Multimodal input

The Responses API accepts text, images, audio, and files in a single request. Use structured input with content arrays to combine modalities.

Supported input types

Type	Content type	Formats	Delivery
Text	`input_text`	Plain text	Inline
Image	`input_image`	JPEG, PNG, WebP, GIF, TIFF	URL, base64 data URI, or `file_id`
Audio	`input_audio`	WAV, MP3	Base64
Document	`input_file`	PDF, DOCX, XLSX, PPTX, RTF, TXT, CSV	URL, base64 data URI, or `file_id`
Video	`input_file`	MP4	Base64 data URI or `file_id`

Image input

Send an image for the model to describe, analyze, or answer questions about. Provide the image as a URL, a base64 data URI, or a previously uploaded file_id.

Image via URL

mka1 llm responses create \
  -H 'X-On-Behalf-Of: <end-user-id>' \
  --body '{
    "model": "auto",
    "input": [
      {
        "type": "message",
        "role": "user",
        "content": [
          { "type": "input_text", "text": "Describe what you see in this image." },
          {
            "type": "input_image",
            "image_url": "https://upload.wikimedia.org/wikipedia/commons/thumb/3/3a/Cat03.jpg/1200px-Cat03.jpg"
          }
        ]
      }
    ]
  }'

Image via base64

Encode the image as a data URI with the appropriate MIME type.
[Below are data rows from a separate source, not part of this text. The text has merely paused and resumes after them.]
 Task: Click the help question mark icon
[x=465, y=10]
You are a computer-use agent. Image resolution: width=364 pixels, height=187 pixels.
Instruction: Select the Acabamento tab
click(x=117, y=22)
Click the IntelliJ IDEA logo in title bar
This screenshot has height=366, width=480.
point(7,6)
IMAGE_B64=$(base64 -i photo.jpg)

mka1 llm responses create \
  --body "{
    \"model\": \"auto\",
    \"input\": [
      {
        \"type\": \"message\",
        \"role\": \"user\",
        \"content\": [
          { \"type\": \"input_text\", \"text\": \"What is in this photo?\" },
          {
            \"type\": \"input_image\",
            \"image_url\": \"data:image/jpeg;base64,${IMAGE_B64}\"
          }
        ]
      }
    ]
  }"

Image via file_id

Upload an image with the Files API first, then reference it by ID.

# Upload the image
FILE_ID=$(mka1 llm files upload \
  --file @photo.jpg \
  --purpose assistants | jq -r '.id')

# Use the file_id
mka1 llm responses create \
  --body "{
    \"model\": \"auto\",
    \"input\": [
      {
        \"type\": \"message\",
        \"role\": \"user\",
        \"content\": [
          { \"type\": \"input_text\", \"text\": \"Describe this image.\" },
          { \"type\": \"input_image\", \"file_id\": \"${FILE_ID}\" }
        ]
      }
    ]
  }"

Audio input

Send audio for the model to process. The audio is automatically transcribed and the model responds to the spoken content. Supported formats: WAV and MP3 (max 25 MB).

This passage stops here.